Please give back only the lines below from the one containing "You are a computer-use" to the one containing "Instruction: Click the Layer 1 / Layer 2 tag", each repeated word for word, both ends included.

━━━ Data provided

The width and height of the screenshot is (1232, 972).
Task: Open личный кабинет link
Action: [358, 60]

━━━━━━
━━━ Data provided

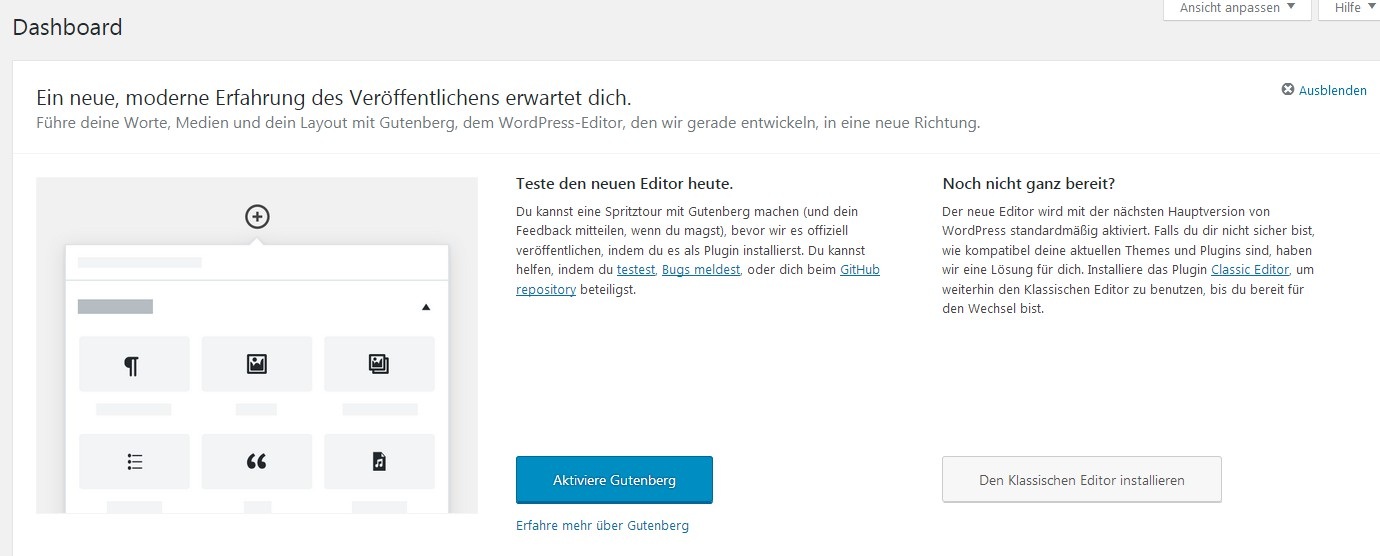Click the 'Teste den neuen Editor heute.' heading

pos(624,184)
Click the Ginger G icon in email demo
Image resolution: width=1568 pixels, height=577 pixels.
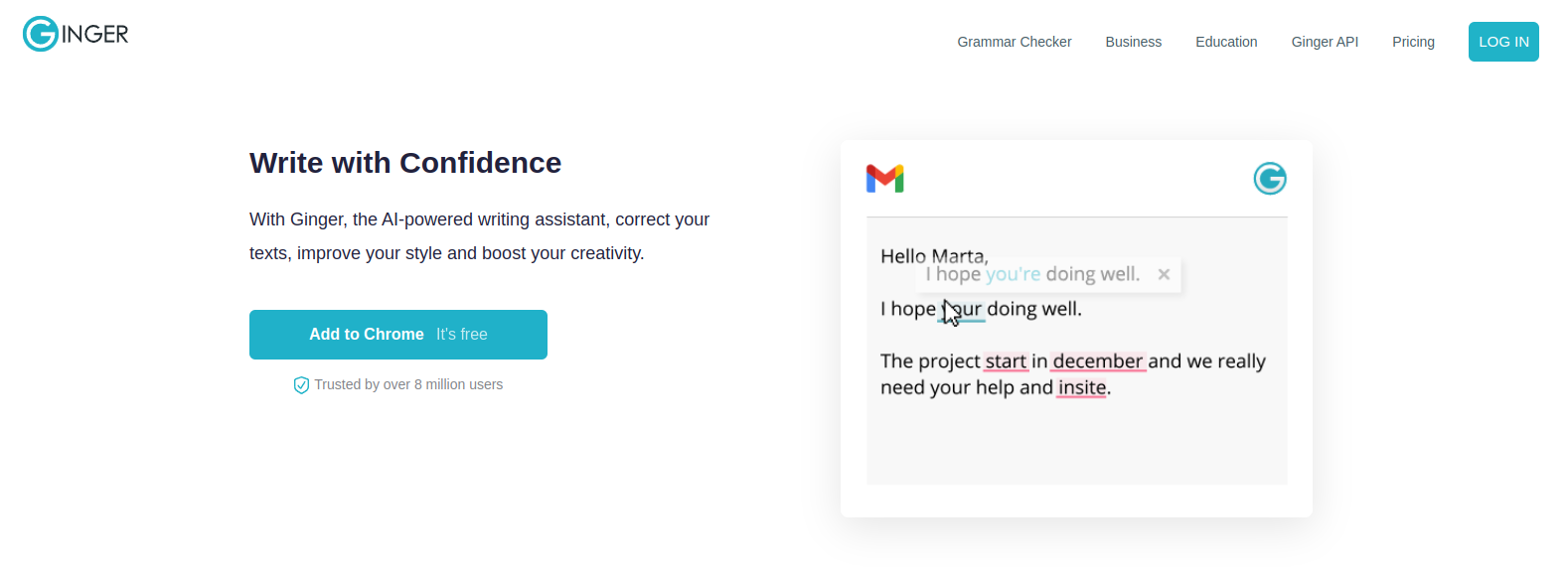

━━━━━━
━━━ Data provided

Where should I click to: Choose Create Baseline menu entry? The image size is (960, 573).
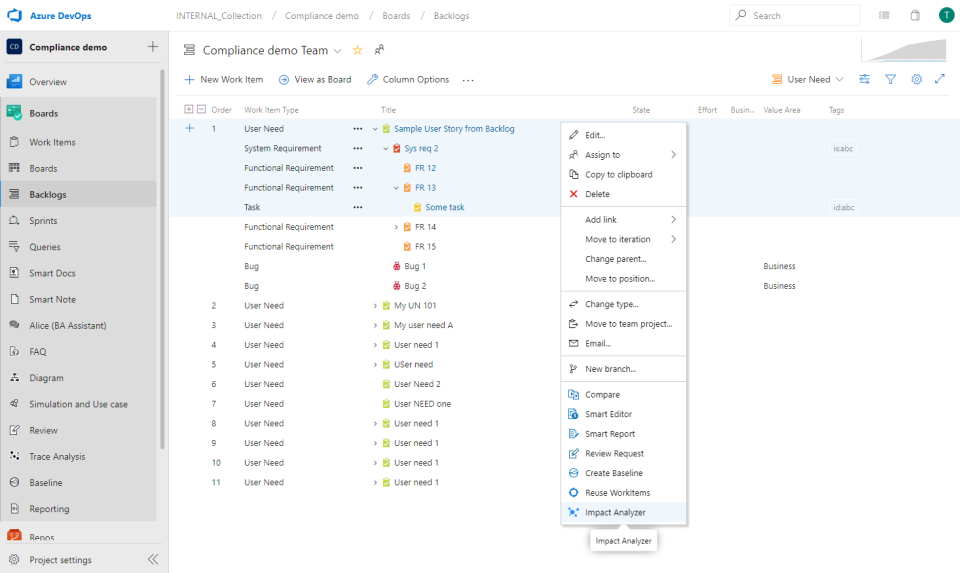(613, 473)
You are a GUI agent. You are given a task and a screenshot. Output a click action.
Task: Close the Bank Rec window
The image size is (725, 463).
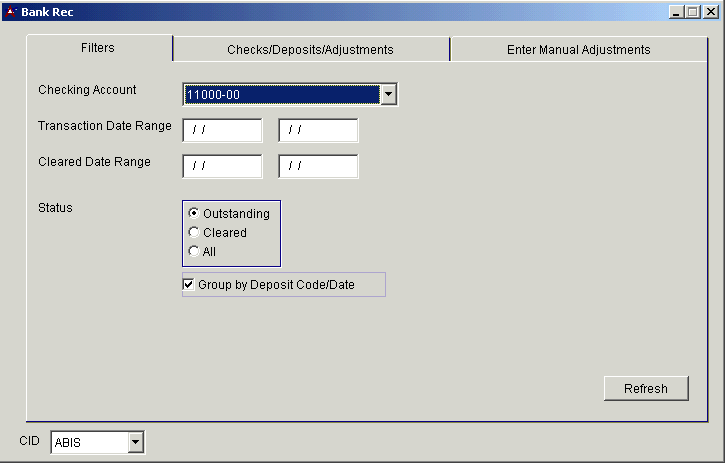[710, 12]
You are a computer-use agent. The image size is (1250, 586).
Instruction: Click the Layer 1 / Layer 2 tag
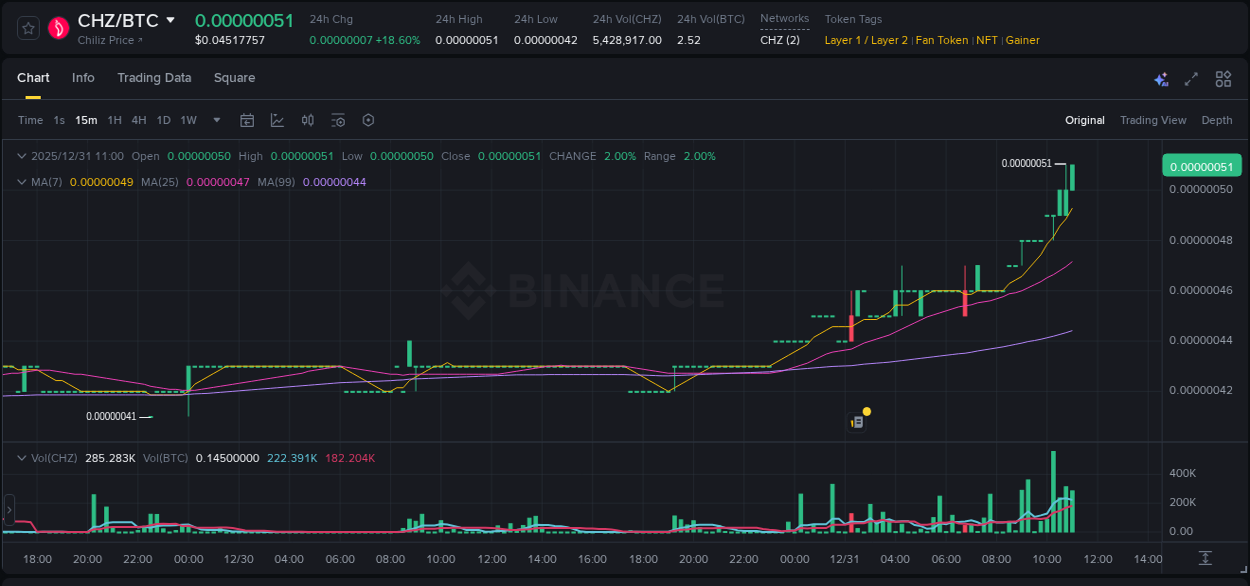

━━━━━━

● **Task response**
You are a computer-use agent. The image size is (1250, 586).
Instruction: Click the Layer 1 / Layer 2 tag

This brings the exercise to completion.